⟨

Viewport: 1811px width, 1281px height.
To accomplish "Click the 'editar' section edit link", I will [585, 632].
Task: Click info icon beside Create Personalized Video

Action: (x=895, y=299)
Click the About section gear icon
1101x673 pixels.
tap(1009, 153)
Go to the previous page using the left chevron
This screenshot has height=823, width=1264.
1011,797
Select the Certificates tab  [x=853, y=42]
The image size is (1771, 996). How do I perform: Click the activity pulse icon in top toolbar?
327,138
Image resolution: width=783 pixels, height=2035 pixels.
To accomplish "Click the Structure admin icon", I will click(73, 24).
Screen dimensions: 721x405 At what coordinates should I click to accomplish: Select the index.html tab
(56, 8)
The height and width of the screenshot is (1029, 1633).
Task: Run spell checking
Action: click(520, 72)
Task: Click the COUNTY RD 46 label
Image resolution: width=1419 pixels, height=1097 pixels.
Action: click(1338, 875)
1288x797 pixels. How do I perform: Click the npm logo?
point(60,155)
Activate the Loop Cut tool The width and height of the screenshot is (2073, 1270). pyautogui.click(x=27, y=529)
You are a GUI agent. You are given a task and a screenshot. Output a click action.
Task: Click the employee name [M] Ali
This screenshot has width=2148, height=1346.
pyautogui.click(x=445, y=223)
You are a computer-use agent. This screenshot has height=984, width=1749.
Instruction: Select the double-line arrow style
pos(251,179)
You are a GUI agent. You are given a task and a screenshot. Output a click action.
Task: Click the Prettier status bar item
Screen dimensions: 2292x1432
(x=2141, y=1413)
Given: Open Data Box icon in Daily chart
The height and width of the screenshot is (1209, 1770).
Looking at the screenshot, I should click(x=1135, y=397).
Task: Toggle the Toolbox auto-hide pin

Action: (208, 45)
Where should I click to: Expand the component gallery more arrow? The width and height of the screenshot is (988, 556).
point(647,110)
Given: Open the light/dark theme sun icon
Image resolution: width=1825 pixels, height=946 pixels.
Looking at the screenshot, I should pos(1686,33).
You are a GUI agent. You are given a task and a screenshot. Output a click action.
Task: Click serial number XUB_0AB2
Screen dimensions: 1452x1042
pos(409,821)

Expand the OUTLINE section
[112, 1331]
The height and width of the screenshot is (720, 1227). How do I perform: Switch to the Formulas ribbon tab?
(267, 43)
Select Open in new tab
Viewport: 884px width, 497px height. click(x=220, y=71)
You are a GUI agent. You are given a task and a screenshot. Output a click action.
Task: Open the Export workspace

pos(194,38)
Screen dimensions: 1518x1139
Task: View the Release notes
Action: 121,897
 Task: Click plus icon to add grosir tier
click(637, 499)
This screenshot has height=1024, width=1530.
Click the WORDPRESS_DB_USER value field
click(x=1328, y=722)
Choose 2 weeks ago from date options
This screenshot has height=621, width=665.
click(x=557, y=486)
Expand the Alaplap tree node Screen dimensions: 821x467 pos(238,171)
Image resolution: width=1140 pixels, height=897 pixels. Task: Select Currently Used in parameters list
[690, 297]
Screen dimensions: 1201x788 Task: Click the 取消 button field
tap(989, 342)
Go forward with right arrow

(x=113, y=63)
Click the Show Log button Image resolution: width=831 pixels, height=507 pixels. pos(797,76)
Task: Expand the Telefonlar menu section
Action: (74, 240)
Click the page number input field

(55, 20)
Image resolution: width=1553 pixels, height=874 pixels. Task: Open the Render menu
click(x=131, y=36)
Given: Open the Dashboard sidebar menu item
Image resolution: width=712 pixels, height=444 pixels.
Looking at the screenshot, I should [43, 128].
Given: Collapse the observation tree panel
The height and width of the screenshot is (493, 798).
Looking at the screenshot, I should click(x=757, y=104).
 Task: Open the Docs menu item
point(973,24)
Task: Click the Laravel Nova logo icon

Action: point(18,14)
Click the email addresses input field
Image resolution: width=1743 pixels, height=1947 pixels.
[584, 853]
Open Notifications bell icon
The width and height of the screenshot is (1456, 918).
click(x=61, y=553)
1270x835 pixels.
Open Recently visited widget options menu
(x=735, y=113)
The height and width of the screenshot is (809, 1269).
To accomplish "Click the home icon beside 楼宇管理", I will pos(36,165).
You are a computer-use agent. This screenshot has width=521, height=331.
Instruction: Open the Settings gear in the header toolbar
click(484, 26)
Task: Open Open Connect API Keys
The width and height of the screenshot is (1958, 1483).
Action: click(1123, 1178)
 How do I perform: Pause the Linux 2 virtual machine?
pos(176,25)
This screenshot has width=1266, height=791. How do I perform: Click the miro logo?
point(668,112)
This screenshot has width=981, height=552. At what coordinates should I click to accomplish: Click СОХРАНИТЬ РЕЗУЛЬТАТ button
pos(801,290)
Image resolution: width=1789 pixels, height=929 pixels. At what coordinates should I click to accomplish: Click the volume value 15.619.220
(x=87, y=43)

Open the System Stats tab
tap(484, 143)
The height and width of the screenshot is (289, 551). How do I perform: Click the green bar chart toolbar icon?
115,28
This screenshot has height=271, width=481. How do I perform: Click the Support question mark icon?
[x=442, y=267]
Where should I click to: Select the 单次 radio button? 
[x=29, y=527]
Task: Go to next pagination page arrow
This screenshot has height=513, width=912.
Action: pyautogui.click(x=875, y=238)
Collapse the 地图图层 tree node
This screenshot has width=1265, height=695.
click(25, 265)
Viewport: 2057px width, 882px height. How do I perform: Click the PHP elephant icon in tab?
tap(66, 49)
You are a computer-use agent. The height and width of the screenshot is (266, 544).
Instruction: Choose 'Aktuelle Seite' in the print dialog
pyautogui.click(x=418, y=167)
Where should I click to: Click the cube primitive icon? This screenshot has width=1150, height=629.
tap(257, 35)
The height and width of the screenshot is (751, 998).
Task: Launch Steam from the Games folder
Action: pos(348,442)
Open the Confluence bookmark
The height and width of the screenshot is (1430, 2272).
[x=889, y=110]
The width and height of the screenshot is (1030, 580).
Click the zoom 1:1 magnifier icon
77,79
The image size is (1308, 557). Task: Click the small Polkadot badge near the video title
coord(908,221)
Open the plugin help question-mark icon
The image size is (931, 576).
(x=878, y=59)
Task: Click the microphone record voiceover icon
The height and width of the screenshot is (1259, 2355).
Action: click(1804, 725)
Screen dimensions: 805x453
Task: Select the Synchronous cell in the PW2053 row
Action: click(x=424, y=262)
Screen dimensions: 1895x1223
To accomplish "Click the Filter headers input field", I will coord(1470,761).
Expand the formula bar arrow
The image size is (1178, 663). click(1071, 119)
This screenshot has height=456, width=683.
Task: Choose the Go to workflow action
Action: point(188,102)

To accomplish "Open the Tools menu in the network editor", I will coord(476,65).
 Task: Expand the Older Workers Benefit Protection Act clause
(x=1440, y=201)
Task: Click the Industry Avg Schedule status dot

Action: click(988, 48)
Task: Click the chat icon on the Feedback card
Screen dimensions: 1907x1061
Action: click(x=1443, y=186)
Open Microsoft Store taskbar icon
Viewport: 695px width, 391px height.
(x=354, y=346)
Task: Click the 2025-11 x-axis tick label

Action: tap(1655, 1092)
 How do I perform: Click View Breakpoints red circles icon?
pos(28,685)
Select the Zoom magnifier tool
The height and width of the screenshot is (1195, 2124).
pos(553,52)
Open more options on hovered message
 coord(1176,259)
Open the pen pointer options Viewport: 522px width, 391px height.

⟩

• Task item: Which lines of the records above contain the word "node"? Show each of them.

• Task solution:
Expand the Alaplap tree node Screen dimensions: 821x467 pos(238,171)
Collapse the 地图图层 tree node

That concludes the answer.